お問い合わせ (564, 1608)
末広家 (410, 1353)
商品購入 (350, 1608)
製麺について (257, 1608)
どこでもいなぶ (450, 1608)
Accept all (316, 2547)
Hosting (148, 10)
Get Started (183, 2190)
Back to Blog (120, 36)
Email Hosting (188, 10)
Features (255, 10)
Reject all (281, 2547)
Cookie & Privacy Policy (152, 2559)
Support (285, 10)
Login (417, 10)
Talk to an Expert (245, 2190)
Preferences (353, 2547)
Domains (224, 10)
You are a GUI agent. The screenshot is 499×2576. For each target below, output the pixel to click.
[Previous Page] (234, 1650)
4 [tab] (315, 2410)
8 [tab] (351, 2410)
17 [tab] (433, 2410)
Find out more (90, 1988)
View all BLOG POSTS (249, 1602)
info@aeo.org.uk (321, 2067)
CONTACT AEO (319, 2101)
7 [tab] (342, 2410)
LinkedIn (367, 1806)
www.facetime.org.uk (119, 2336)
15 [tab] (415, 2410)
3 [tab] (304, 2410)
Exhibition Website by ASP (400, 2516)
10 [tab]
--- --- ---
> [WORK TO COMPLETE]
Your answer must consist only of the lines from the one containing "4 [tab] (315, 2410)" through the last line of the data above, both included, exactly as written.

> [RESPONSE TO THIS EXERCISE]
4 [tab] (315, 2410)
8 [tab] (351, 2410)
17 [tab] (433, 2410)
Find out more (90, 1988)
View all BLOG POSTS (249, 1602)
info@aeo.org.uk (321, 2067)
CONTACT AEO (319, 2101)
7 [tab] (342, 2410)
LinkedIn (367, 1806)
www.facetime.org.uk (119, 2336)
15 [tab] (415, 2410)
3 [tab] (304, 2410)
Exhibition Website by ASP (400, 2516)
10 [tab]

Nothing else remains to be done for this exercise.